■ EXERCISE DIRECTIONS
Below are records to retype exactly, except for the pictures.

---+---

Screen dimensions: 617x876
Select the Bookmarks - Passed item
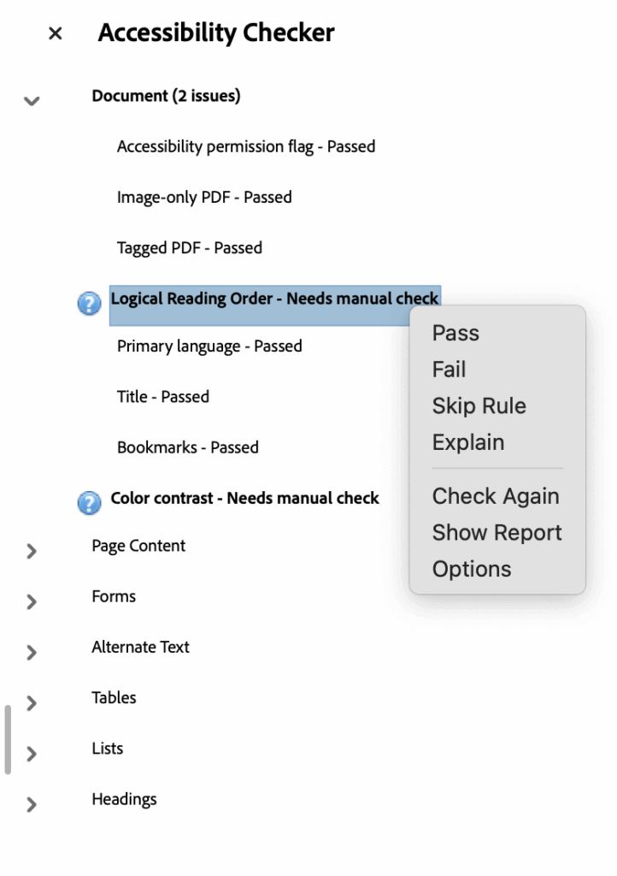[x=187, y=447]
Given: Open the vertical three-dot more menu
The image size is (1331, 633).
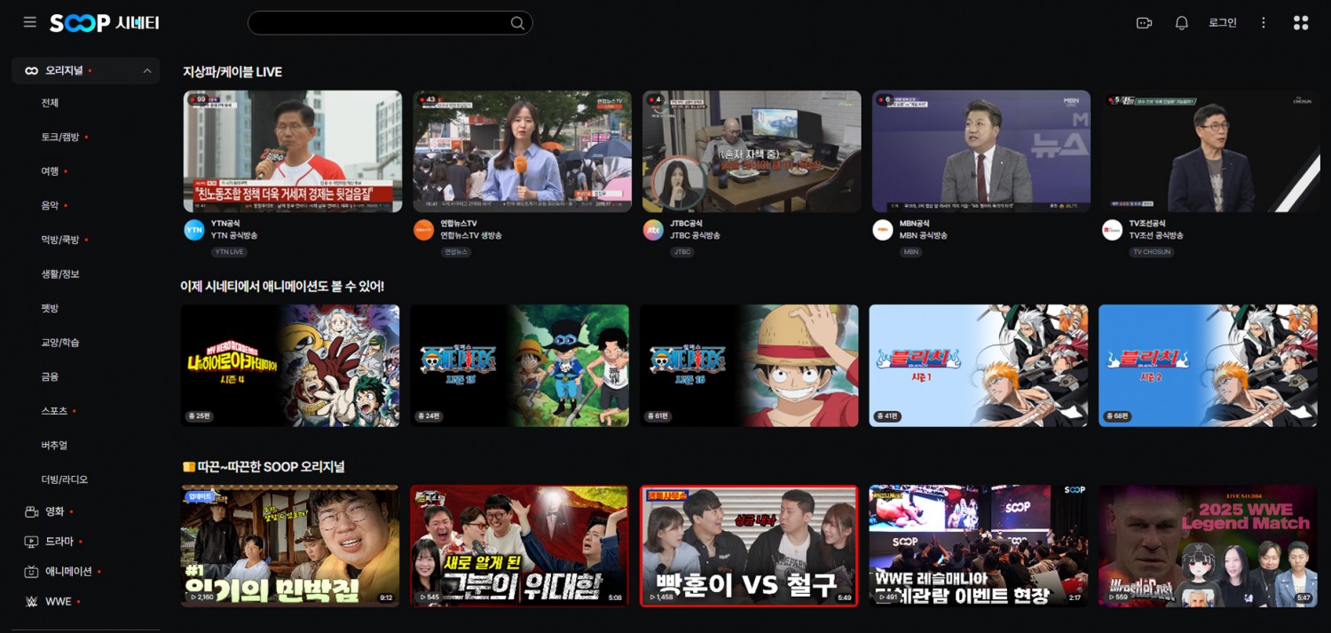Looking at the screenshot, I should (x=1264, y=23).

---+---

■ EXERCISE ANSWER
Screen dimensions: 617x876
Select the Bookmarks - Passed item
[x=187, y=447]
Given: Open the vertical three-dot more menu
The image size is (1331, 633).
Looking at the screenshot, I should (x=1264, y=23).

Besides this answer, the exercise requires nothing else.